Parrot fit glisser son capuchon, découvrant ainsi son visage, m'invita d'un geste à faire de même et s'approcha de la dame. Elle était blonde avec un beau visage lumineux. Elle adressa à mon maitre un doux sourire, celui de quelqu'un qui retrouve un vieil ami.
" Bonsoir, Loran
- Je suis hélas au regret de vous informer que le grand cardinal n'est plus. Il n'a pas supporté l'exposition de ses vices devant deux de ses conseillers. Son coeur était aussi fragile que vous me l'aviez dit
- N'importe qui absorbe un mélange d'éphéline et de koselte a le coeur fragile.
- Quand à ces maudits chiens corrompus, ils n'ont même pas essayé de protester. Vos informations étaient précises, Néalanne. Une fois de plus...
- Vous en ai-je donné un jour une qui soit inexacte ?
- Pas une seule fois, chère amie. Le temps qu'ils élisent un nouveau grand cardinal, je vais enfin avoir les mains libres pour mener mes preux sur Sombrerive.
- Je m'en réjouis.
- Si vos amis sont encore vivants, je les retrouverais.
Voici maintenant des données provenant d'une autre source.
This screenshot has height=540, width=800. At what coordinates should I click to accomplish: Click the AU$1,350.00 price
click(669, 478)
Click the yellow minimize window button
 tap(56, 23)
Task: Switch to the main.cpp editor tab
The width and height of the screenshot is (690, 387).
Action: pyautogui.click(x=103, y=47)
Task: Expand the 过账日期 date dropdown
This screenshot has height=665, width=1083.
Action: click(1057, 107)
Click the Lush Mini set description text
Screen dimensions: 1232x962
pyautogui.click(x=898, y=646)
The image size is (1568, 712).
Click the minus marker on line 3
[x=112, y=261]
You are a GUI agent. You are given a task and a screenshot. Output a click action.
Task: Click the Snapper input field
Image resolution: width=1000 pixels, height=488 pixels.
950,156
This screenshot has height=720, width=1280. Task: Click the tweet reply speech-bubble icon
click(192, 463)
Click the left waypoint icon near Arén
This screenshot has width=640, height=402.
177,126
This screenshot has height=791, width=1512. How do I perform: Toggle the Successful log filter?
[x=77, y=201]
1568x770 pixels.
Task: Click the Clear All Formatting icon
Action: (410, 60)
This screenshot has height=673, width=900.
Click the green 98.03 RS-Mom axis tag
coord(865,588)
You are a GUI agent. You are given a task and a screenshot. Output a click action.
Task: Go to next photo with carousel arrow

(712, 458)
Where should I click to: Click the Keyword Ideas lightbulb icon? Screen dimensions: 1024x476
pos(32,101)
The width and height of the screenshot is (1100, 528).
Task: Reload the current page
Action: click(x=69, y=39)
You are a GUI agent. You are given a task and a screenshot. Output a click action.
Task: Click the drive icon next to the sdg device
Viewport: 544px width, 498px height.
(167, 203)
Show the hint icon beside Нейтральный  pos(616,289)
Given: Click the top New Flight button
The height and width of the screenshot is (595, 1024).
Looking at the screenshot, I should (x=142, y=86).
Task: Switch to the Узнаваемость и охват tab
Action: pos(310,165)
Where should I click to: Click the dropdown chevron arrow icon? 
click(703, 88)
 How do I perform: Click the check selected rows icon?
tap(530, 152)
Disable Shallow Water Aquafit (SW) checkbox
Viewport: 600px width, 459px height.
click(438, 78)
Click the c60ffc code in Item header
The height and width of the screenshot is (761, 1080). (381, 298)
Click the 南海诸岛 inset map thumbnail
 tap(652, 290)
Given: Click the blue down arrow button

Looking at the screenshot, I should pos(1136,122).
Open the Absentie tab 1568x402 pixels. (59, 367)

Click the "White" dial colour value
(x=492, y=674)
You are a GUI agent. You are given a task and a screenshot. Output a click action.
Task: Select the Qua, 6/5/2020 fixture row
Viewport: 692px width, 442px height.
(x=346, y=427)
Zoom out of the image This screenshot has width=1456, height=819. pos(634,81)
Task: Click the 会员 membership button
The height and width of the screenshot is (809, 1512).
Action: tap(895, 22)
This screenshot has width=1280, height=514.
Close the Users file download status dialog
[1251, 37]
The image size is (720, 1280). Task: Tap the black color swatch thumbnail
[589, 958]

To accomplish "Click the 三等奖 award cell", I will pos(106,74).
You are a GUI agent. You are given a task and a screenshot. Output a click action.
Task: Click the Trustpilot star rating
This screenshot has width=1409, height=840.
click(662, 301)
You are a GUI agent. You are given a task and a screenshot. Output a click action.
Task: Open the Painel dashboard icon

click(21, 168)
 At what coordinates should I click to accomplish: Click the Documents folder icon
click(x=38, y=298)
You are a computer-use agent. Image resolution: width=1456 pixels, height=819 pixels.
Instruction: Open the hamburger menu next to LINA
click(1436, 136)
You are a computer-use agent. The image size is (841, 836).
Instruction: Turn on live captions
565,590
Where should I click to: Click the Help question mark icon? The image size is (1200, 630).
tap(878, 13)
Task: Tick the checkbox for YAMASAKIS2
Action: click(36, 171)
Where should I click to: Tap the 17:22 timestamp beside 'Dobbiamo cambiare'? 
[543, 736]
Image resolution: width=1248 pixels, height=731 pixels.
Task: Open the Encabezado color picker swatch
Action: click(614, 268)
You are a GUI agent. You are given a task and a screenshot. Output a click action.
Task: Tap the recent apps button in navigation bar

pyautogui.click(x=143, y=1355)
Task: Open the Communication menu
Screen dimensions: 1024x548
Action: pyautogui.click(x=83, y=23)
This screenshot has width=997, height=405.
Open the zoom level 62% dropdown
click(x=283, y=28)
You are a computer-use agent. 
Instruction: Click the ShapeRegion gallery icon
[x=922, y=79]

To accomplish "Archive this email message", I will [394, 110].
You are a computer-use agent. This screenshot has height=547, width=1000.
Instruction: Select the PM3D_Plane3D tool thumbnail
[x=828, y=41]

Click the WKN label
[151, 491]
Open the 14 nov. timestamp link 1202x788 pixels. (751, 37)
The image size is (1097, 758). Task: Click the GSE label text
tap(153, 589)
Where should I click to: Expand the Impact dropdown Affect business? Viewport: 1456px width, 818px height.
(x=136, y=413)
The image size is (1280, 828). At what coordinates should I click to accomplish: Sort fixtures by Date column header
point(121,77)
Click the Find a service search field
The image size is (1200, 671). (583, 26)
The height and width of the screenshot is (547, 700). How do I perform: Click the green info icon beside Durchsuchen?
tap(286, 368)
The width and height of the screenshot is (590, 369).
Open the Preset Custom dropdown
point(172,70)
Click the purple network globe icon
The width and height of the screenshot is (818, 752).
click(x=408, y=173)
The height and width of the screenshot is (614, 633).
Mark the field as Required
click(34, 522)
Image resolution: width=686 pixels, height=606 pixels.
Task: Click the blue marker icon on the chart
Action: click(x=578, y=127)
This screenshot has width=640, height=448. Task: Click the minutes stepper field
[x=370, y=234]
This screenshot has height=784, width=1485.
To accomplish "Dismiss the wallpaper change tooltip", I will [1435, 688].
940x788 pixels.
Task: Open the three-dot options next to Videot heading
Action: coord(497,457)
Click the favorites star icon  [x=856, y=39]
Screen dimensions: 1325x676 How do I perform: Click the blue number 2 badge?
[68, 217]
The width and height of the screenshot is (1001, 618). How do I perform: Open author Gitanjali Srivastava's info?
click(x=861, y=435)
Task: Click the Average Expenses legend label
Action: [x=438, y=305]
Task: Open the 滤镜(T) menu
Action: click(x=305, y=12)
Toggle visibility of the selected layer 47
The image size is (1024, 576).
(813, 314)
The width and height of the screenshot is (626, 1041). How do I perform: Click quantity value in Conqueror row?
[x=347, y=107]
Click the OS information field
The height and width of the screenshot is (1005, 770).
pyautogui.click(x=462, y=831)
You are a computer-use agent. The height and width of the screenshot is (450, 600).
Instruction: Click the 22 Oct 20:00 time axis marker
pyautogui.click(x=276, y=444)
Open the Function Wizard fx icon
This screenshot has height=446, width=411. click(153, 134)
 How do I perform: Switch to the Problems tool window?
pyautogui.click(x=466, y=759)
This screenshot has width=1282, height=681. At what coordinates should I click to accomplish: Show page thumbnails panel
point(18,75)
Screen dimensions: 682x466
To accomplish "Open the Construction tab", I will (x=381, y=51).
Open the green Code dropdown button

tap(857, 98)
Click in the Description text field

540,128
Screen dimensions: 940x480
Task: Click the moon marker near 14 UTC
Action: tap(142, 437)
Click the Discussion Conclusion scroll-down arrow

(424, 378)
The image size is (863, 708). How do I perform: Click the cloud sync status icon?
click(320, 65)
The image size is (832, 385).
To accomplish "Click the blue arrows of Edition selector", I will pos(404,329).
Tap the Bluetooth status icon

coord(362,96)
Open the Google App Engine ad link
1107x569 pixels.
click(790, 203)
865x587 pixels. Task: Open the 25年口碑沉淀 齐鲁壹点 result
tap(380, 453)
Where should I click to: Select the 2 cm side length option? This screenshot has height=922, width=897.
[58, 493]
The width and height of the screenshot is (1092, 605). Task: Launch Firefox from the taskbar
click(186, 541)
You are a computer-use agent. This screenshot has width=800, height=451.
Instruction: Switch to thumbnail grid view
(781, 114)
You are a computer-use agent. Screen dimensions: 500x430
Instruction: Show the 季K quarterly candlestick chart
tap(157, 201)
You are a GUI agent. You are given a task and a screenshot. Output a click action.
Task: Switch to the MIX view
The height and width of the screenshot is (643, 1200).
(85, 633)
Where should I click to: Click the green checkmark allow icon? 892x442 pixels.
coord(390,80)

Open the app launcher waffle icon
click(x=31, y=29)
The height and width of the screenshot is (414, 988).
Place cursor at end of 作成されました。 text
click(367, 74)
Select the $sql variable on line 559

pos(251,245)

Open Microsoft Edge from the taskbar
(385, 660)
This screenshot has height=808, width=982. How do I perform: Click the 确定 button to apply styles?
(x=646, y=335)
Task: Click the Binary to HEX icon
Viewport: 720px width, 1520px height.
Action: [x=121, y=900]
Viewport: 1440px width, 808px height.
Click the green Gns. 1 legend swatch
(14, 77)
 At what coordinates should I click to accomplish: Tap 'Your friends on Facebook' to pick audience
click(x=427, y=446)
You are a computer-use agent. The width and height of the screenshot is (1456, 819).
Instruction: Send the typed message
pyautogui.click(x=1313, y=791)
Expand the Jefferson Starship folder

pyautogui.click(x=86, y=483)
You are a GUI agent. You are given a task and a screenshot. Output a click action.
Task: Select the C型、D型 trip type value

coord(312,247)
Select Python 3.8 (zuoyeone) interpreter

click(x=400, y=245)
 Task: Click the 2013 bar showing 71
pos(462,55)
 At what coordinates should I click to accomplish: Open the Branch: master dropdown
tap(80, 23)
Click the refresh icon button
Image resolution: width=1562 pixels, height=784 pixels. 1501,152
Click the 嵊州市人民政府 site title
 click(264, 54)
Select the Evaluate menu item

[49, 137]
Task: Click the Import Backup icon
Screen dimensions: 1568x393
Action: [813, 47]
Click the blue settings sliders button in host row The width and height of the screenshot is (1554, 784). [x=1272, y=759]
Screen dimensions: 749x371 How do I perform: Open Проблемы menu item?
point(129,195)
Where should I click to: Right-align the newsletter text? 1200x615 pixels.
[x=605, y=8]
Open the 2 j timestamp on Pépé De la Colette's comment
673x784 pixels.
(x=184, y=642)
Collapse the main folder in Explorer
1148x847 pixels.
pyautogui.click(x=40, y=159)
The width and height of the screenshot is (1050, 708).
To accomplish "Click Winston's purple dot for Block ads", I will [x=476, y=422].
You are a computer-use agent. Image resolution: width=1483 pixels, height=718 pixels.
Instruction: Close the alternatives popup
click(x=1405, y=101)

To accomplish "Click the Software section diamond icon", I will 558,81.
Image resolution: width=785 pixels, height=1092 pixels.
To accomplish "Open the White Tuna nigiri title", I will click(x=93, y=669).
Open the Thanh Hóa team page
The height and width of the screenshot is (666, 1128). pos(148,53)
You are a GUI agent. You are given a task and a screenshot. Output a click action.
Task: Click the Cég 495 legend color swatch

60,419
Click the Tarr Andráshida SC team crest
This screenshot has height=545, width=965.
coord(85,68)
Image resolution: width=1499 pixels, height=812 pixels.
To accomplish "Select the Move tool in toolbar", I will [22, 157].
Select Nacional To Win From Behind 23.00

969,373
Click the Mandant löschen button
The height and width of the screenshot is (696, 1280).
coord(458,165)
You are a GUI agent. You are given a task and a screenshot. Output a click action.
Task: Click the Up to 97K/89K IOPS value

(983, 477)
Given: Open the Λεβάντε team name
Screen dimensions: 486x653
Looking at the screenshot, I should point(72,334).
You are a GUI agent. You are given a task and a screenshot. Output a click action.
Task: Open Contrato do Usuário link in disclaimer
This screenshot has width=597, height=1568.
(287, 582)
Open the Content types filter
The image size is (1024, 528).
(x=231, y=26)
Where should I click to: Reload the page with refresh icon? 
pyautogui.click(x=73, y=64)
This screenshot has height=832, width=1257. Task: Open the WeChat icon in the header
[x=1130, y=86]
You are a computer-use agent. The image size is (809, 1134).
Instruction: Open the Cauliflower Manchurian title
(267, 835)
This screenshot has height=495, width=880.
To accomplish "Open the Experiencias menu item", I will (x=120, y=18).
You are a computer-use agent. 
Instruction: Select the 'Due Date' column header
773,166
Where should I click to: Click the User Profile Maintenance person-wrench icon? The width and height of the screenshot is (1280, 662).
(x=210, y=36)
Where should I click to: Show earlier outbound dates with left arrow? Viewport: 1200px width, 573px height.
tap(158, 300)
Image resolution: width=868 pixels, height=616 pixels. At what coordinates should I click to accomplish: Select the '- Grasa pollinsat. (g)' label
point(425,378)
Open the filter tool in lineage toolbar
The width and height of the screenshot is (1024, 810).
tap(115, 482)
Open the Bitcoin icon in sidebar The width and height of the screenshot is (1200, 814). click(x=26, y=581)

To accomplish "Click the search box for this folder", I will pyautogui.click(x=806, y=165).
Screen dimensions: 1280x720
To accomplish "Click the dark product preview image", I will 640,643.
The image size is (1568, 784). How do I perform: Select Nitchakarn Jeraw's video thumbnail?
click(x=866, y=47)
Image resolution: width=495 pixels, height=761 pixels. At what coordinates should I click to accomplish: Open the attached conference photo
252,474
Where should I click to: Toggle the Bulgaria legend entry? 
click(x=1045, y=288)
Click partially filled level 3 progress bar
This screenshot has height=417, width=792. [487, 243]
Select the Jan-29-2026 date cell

- Ils le sont. Même les sangrelins ne sont pas assez stupides pour laisser mourir un maitre edrulain, pour une fois qu'ils en tiennent un prisonnier. Il vaut trop cher à leurs yeux "
La dame sourit. Elle se leva et s'approcha de moi.
" Qui est ce jeune homme, Loran ?
- Yordenn, mon écuyer. Il vient de Mina Roka "
En un geste très doux, elle me caressa la joue de son index.
" Tu es très beau, Yordenn. As-tu prononcé vos voeux ? "
Je me sentis rougir. Les yeux et le sourire de cette diablesse étaient magnifiques et semblaient me promettre mille délices que ma condition de templier m'interdisait même d'imaginer.
" Oui, Madame " réussis-je à articuler
Elle leva les yeux au ciel et soupira.
"Quel gâchis ! " dit-elle en souriant. A son tour, mon maitre éclata de rire.
" Néalanne, vous êtes décidément incorrigible !
- Oui, mon ami "
Son visage se fit soudain grave et triste. Il n'en était que plus beau.
" Vous les ramènerez, Loran, n'est-ce pas ? Vous ferez tout ce qu'il est humainement possible de faire, et même plus ?
- Sur ma vie et sur mon honneur, Néalanne
- A bientôt, mon cher ami. Prenez soin de vous.
- Que l'Unique vous protège et vous bénisse, Néalanne"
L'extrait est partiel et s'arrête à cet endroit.